A National Party dinner in Melbourne last weekend was an interesting affair. Federal Minister for Transport, Mr. Peter Nixon, was amongst the 200 guests who heard Mr. Alexander Psalti charge that the Federal Liberal Party had been guilty of socialism by "stealth and subterfuge". Mr. Psalti, President of the Eastern Metropolitan Branch of the National Party in Victoria, accused the Federal Government of financing communist terror operations in Africa and trying to stifle freedom of speech by closing the Rhodesian Information Centre in Sydney. He charged that Prime Minister Fraser and Foreign Affairs Minister Peacock had supported African terrorist operations to please the United Nations. We trust that Mr. Nixon has reported to Mr.

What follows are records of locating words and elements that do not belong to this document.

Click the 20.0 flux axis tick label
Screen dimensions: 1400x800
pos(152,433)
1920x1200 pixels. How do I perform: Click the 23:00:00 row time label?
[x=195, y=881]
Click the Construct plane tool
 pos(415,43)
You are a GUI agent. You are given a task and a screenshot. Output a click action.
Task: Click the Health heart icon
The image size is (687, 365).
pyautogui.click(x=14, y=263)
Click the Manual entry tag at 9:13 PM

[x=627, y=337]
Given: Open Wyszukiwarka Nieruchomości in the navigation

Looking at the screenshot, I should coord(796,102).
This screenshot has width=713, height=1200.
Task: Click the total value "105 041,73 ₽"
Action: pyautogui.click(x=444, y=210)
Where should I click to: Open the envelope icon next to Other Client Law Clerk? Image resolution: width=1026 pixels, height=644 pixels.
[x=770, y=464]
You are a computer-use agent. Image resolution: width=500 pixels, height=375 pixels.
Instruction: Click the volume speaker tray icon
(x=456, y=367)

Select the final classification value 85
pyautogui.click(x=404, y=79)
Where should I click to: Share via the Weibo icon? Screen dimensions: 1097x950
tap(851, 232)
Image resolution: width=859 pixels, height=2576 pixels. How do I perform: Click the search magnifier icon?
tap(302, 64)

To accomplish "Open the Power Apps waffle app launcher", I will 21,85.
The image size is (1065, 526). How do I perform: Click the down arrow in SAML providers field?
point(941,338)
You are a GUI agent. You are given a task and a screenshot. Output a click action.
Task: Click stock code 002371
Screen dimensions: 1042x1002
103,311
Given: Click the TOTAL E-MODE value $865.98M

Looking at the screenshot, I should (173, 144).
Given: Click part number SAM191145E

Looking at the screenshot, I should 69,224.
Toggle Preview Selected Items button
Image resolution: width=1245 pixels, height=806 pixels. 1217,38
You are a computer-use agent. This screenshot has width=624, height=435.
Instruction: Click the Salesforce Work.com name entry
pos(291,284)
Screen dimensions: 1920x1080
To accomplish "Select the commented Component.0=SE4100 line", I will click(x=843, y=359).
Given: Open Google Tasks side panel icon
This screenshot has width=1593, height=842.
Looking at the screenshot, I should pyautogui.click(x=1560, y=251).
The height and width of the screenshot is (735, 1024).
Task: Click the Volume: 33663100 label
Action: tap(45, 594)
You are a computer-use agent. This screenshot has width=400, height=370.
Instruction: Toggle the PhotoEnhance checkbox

Fraser that his anti-Southern African policy is producing growing hostility everywhere.
It has been revealed in Winnipeg, Canada, headquarters of the Canadian Wheat Board, that Australian wheat worth $50 million has been shipped to Vietnam via the Soviet Union in the past two years. News of the shipments, which are likely to continue, have not been announced by either the Australian Wheat Board or the Fraser Government, no doubt for political reasons. There is little doubt that the Soviet is providing the Australian wheat to Vietnam on most favourable terms in an intensive programme to ensure the maximum control of a reunited Vietnam. Winnipeg reports also reveal that the Soviet is sending Australian wheat to Cuba. It would be instructive to hear what those doughty anti-Communists, Mr. Fraser, Anthony and others, including Defence Minister Killen, think of Australia providing the Soviet with the economic blood transfusions, which enable the Soviet strategists to keep their client States in Cuba, Vietnam and elsewhere under control. The West has the power to bring the Soviet threat to a halt immediately by withholding food supplies until such time as the Soviet leaders give positive evidence that they are giving up their concept of world domination.
Having adopted a policy for substantially increasing the price of petrol, thus adding further to the inflationary spiral, Prime Minister Fraser has been trying to placate Australian primary producers by urging the oil companies to adopt a price equalisation scheme. The Whitlam Government abolished the policy of subsidising petrol prices to assist people in the rural areas. Mr. Fraser, attempting to defend Primary Industry Minister Sinclair against the censure motion carried at the beef producers' conference in Toowoomba, Queensland, last week boasts of all that the Fraser Government has done for the primary producer. But he refuses to reverse the Whitlam decision and now is considering a levy on oil companies to finance a price equalisation scheme. This will mean still higher petrol prices in the urban areas - and still more inflation.